INSTRUCTIONS FOR THE TASK:
The answer must consist of every line from the entries that holds the word "agent".

DATASET EXTRACT:
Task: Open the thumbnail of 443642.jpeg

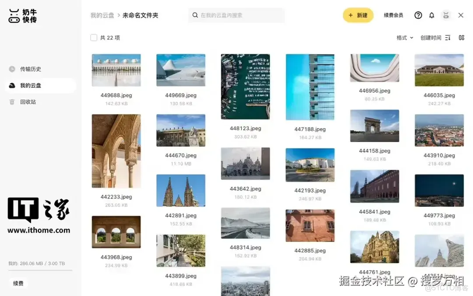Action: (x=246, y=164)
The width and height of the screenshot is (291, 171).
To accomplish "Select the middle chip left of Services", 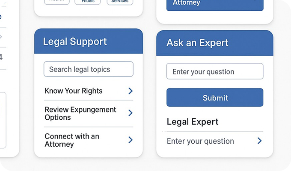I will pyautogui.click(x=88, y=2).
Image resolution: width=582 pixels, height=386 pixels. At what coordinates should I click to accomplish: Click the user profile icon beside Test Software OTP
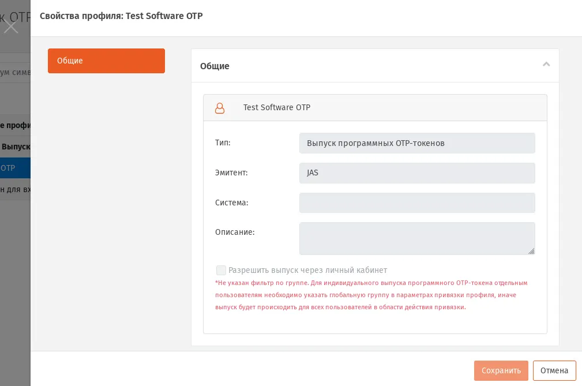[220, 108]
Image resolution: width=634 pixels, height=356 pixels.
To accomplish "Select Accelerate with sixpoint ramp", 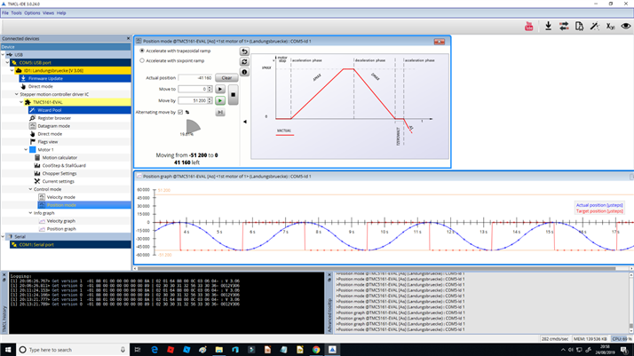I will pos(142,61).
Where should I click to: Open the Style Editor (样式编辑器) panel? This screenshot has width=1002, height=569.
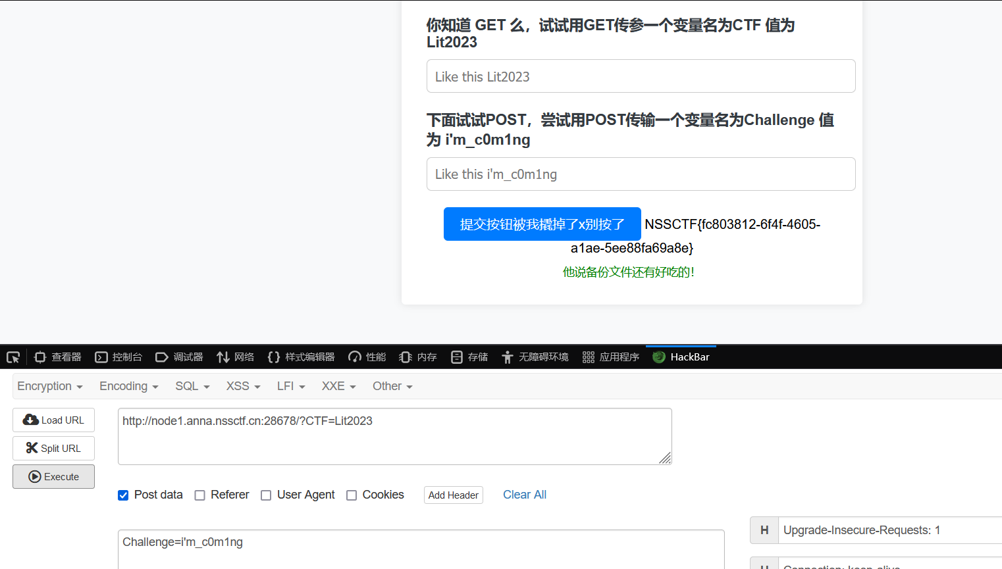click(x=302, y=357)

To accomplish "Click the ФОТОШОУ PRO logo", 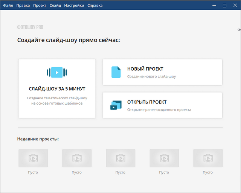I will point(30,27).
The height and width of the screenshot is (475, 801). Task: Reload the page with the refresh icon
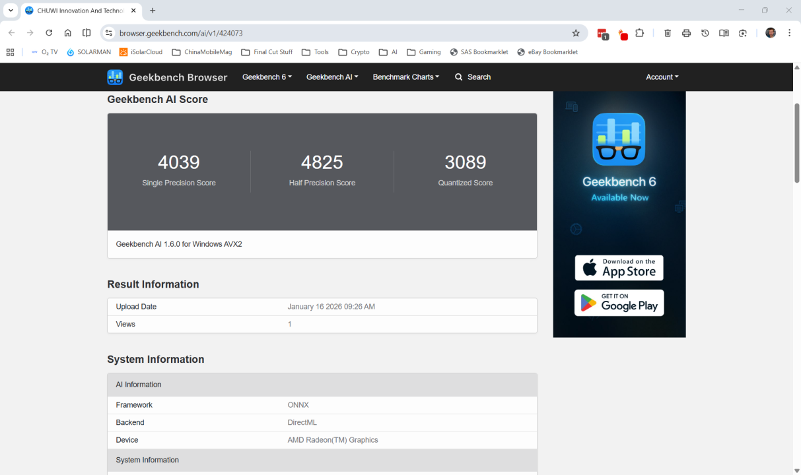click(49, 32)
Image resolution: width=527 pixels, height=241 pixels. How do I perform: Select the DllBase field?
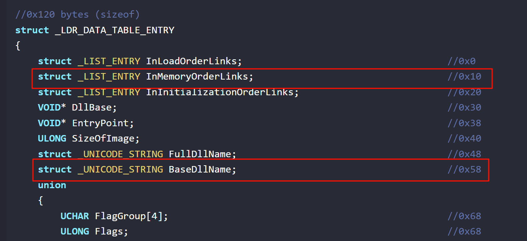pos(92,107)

==

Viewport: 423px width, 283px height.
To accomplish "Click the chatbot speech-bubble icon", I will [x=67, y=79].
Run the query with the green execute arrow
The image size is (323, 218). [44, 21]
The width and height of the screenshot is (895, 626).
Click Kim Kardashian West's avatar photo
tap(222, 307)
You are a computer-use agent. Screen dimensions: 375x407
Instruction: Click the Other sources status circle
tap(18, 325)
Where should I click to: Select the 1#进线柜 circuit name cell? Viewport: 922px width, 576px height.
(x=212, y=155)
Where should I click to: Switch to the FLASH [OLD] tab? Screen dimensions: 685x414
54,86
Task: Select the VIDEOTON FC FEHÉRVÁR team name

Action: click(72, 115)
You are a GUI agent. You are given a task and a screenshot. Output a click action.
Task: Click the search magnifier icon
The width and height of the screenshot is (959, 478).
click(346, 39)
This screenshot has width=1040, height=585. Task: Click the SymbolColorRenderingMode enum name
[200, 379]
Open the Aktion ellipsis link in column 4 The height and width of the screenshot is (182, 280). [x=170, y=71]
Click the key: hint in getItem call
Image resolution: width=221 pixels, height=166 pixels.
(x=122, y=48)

EXERCISE SOLUTION:
You are a computer-use agent. Screen dimensions: 375x407
You are a GUI agent. You are given a task and a screenshot. Output a click action.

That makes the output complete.